AI-powered music transcription system that converts audio to lead sheets (melody + chord symbols) using deep learning models.
SheetSage-Infer is an inference-only version of SheetSage for music transcription, optimized for easy deployment with vendored Jukebox modules.
- ✅ Vendored Jukebox Modules - No external Jukebox dependency needed
- ✅ CPU & GPU Support - Handcrafted features (CPU) or Jukebox embeddings (GPU)
- ✅ Multiple Export Formats - LilyPond notation, MIDI files, PDF generation
- ✅ Audio from URLs - Support for YouTube, Bandcamp, and other sources
- ✅ Simple API - High-level
sheetsage()function
From PyPI:
# Using pip
pip install openmirlab-sheetsage-infer
# Using uv (recommended - faster)
uv pip install openmirlab-sheetsage-infer
# Or add to your project with uv
uv add openmirlab-sheetsage-inferFor Development:
git clone https://github.com/openmirlab/sheetsage-infer.git
cd sheetsage-infer
pip install -e ".[dev]"- Python: ≥3.10 (tested on 3.10, 3.11, 3.12)

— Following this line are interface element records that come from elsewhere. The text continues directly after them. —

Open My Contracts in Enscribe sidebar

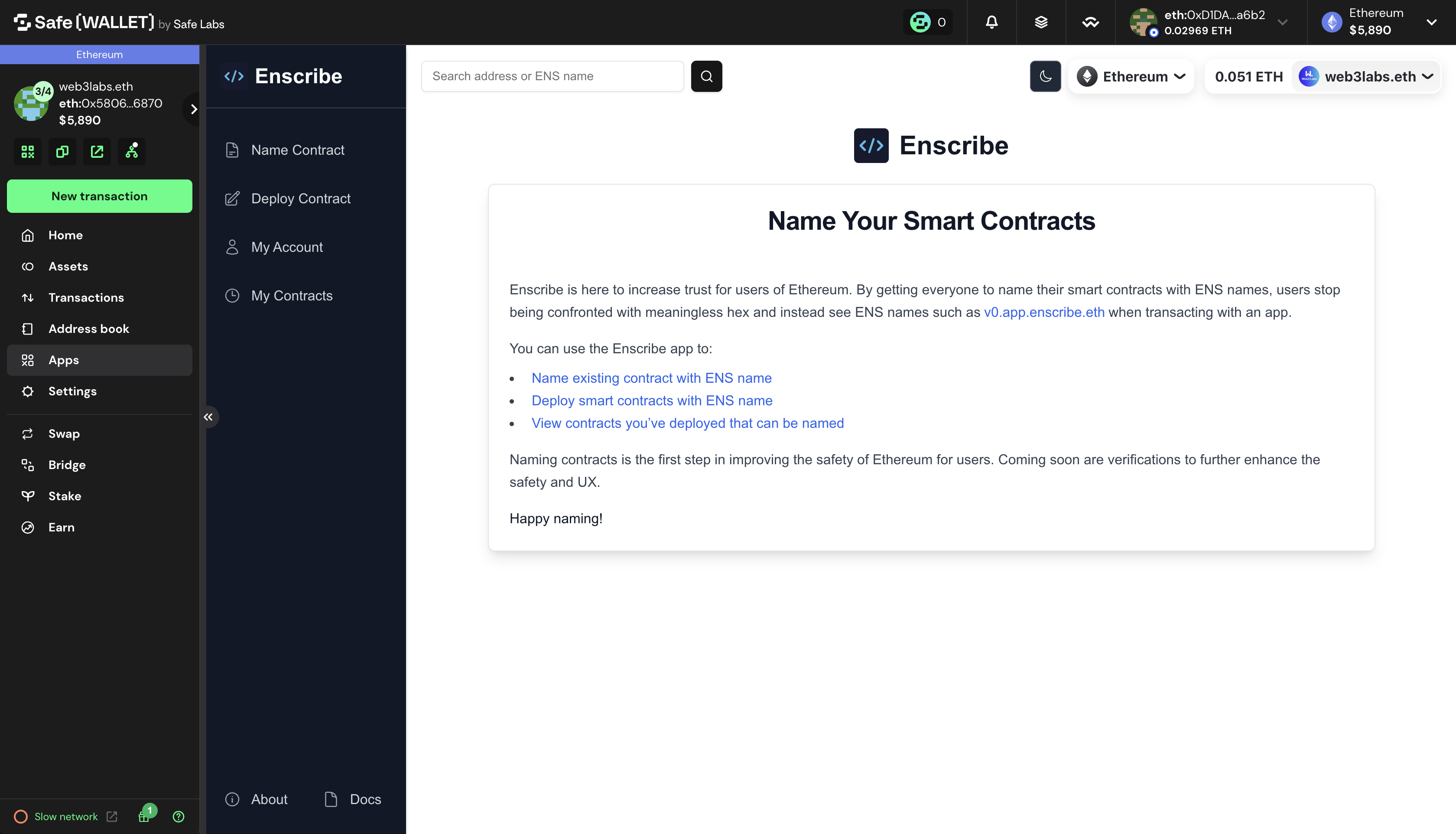[x=292, y=295]
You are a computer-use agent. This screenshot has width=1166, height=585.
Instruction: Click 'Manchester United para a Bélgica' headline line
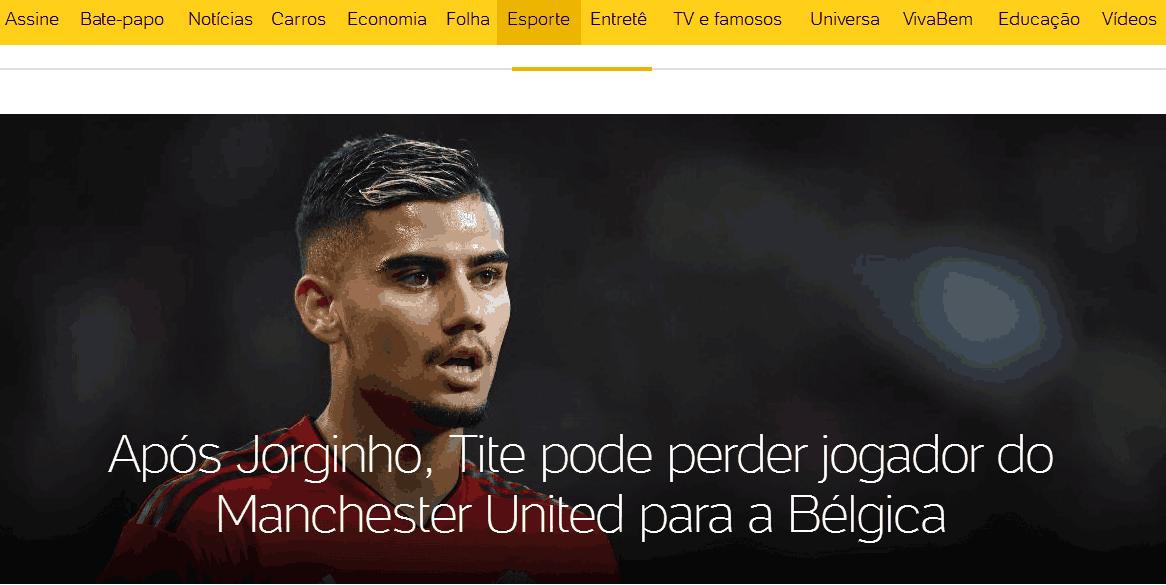pos(581,514)
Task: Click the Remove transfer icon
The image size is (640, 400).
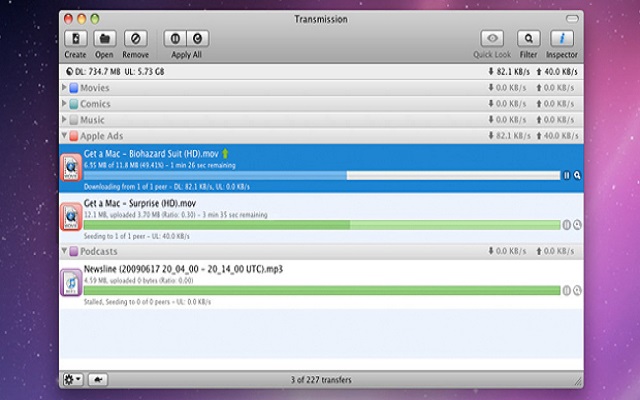Action: click(135, 39)
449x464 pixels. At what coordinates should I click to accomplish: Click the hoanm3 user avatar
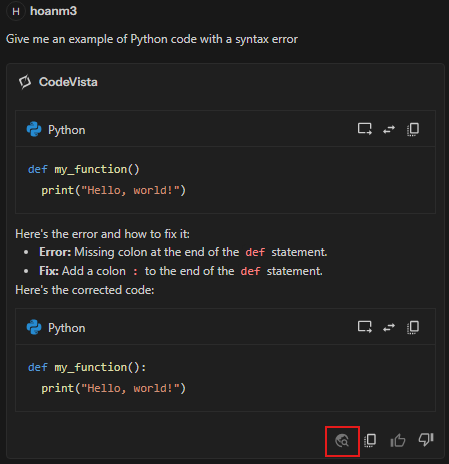coord(16,11)
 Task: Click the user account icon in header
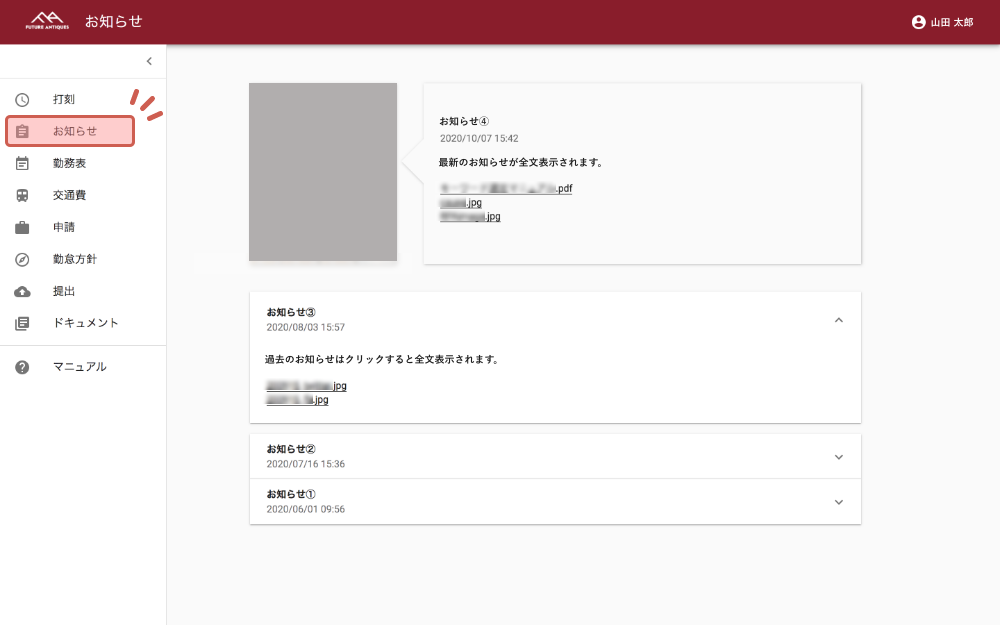click(918, 22)
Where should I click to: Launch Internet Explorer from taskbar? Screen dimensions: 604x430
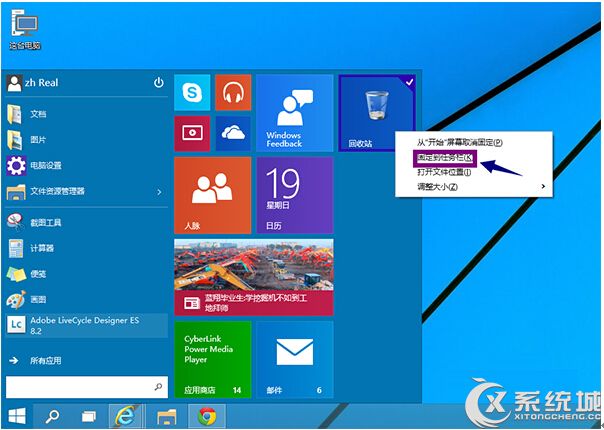124,415
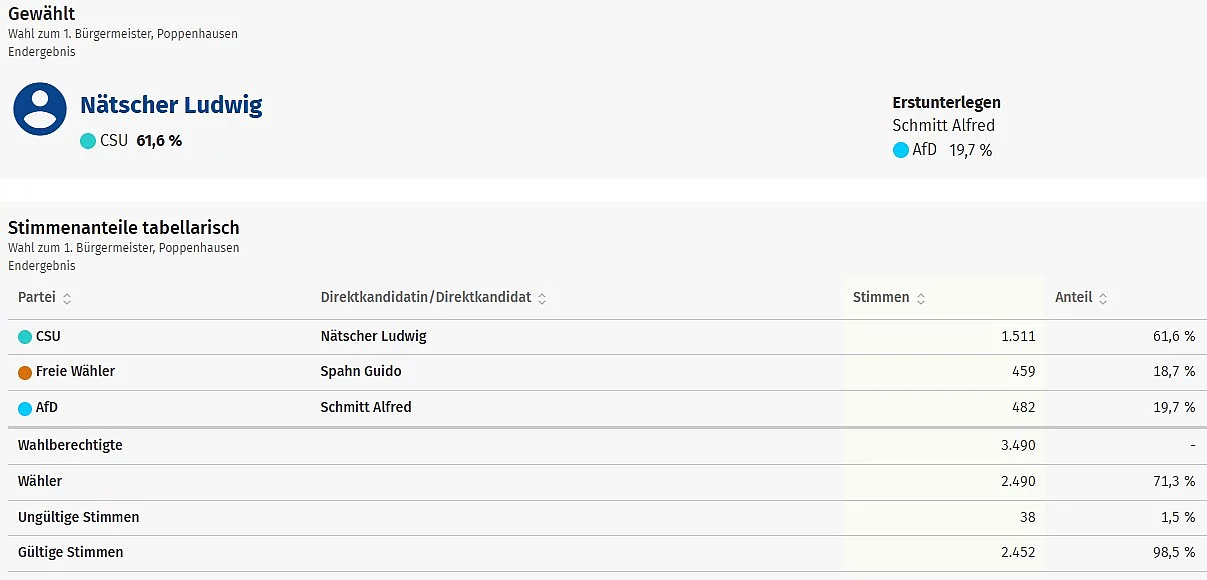Sort by Direktkandidatin/Direktkandidat column arrows

coord(542,298)
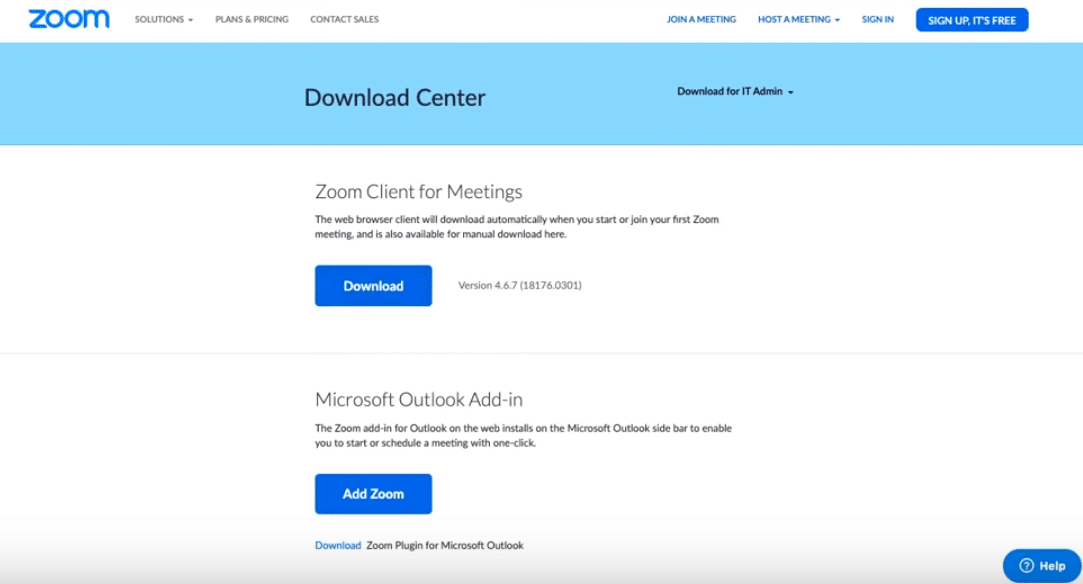Click the Microsoft Outlook Add-in heading
1083x584 pixels.
(418, 400)
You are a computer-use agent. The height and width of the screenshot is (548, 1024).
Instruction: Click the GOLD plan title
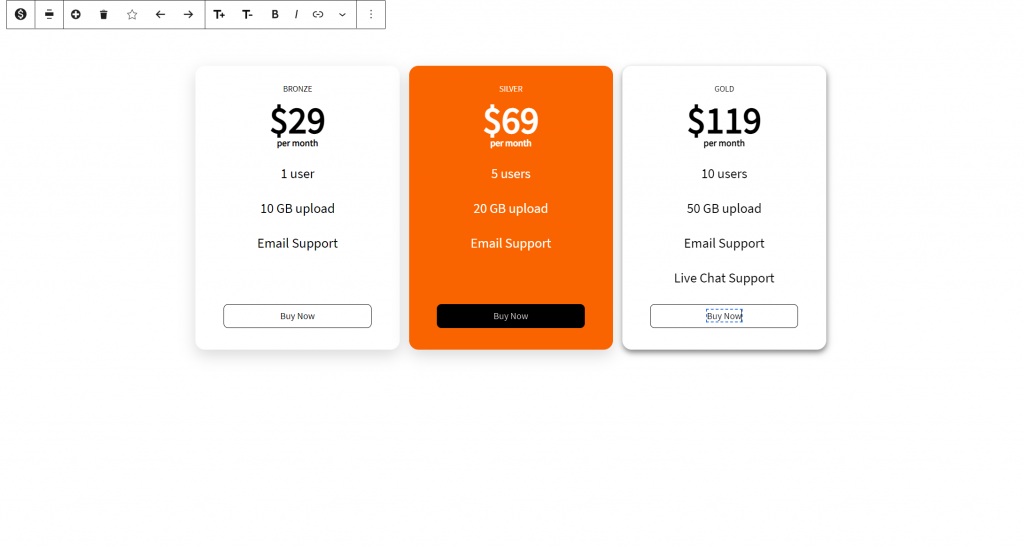[x=724, y=89]
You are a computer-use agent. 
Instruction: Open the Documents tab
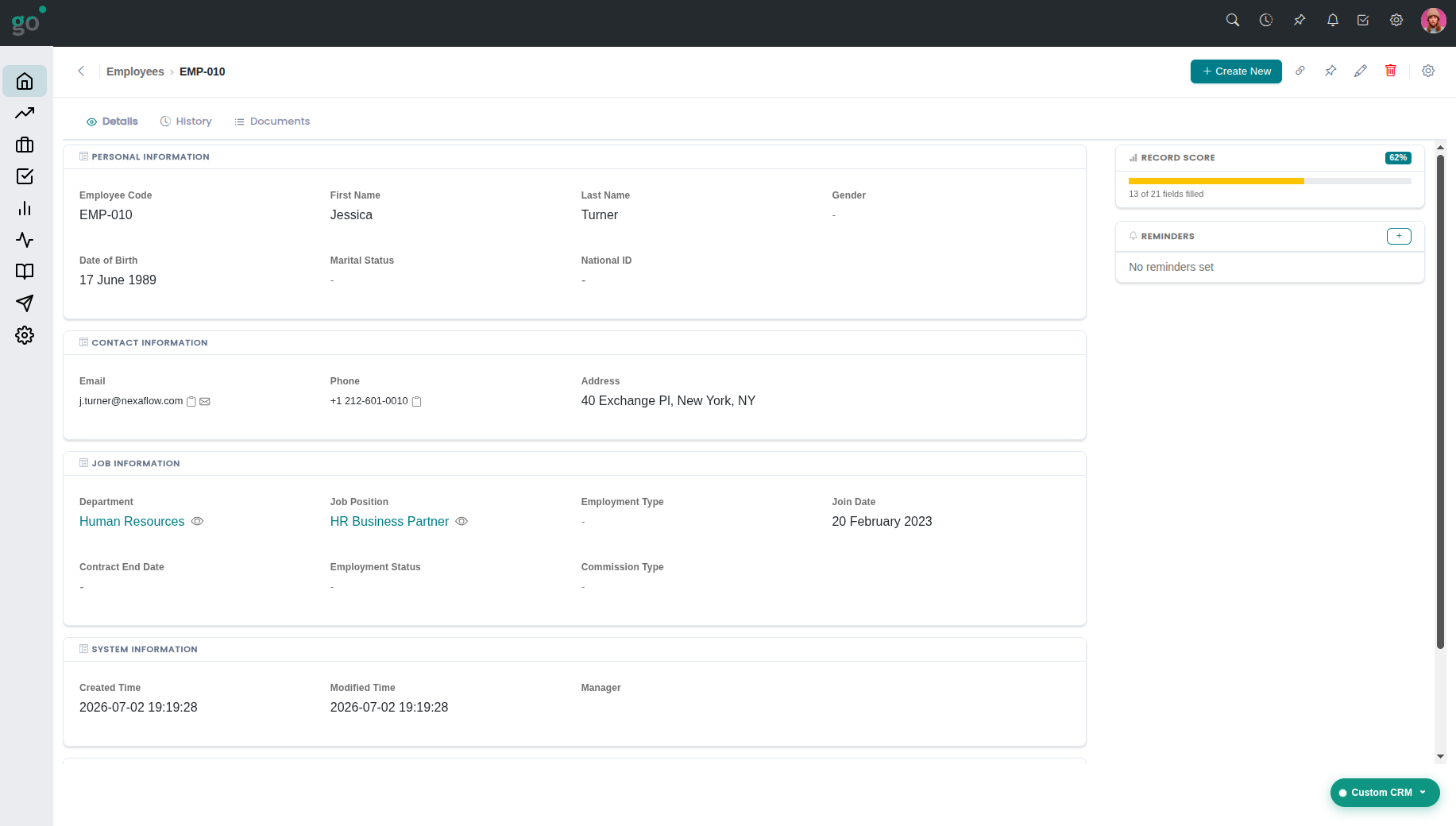click(272, 122)
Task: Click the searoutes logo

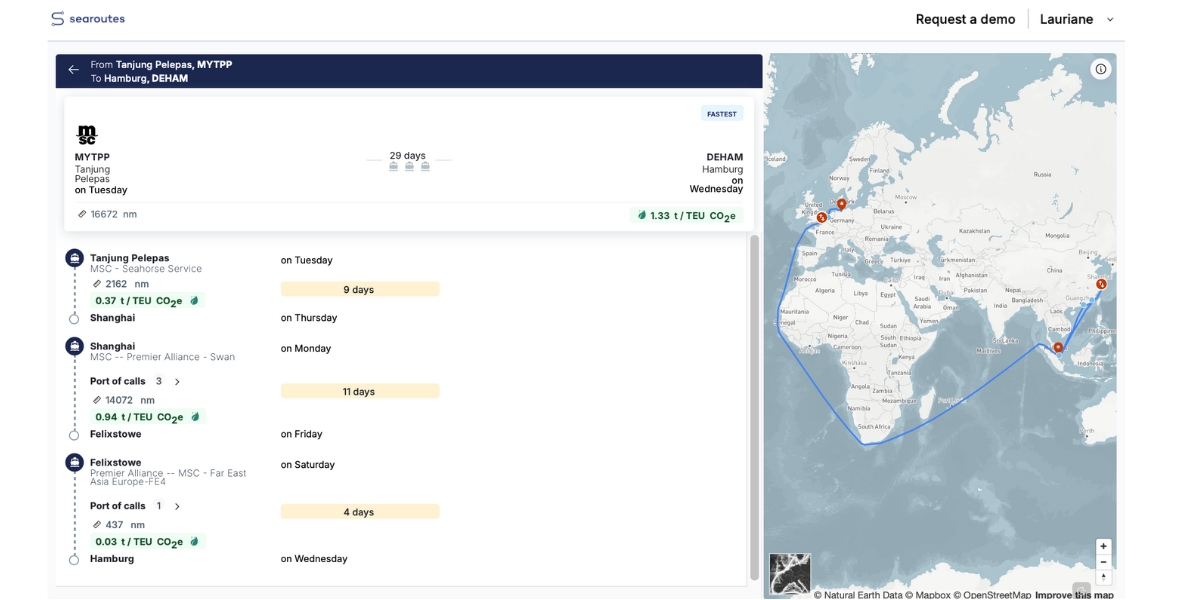Action: click(x=88, y=19)
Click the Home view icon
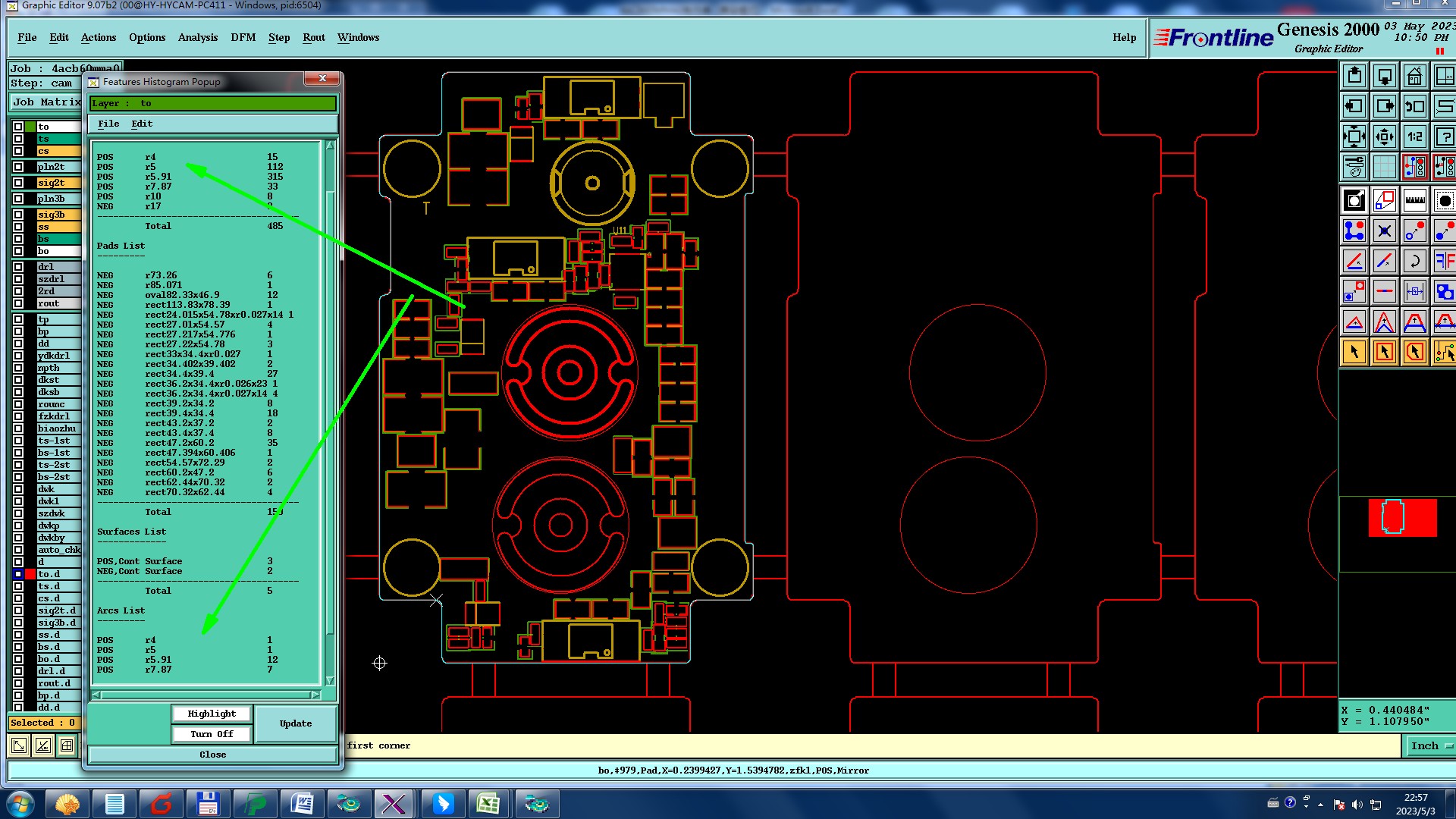 1414,76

- LilyPond (optional, for PDF generation)
- Linux:
sudo apt-get install lilypond - macOS:
brew install lilypond - Windows: Download from lilypond.org
- Linux:
from sheetsage.infer import sheetsage
from sheetsage.utils import engrave
from sheetsage.align import create_beat_to_time_fn
# Transcribe audio URL
lead_sheet, segment_beats, segment_beats_times = sheetsage(
'https://example.com/audio.mp3',
use_jukebox=False, # Use fast CPU-based features
segment_start_hint=30, # Start at 30 seconds
segment_end_hint=60, # End at 60 seconds
beats_per_minute_hint=120 # Hint for BPM (improves accuracy)
)
# Export to LilyPond
lily_code = lead_sheet.as_lily()
print(lily_code)
# Export to MIDI
beat_to_time_fn = create_beat_to_time_fn(segment_beats, segment_beats_times)
midi_bytes = lead_sheet.as_midi(beat_to_time_fn)
# Save MIDI file
with open('output.mid', 'wb') as f:
f.write(midi_bytes)
# Generate PDF (requires LilyPond)
pdf_bytes = engrave(lily_code, out_format='pdf')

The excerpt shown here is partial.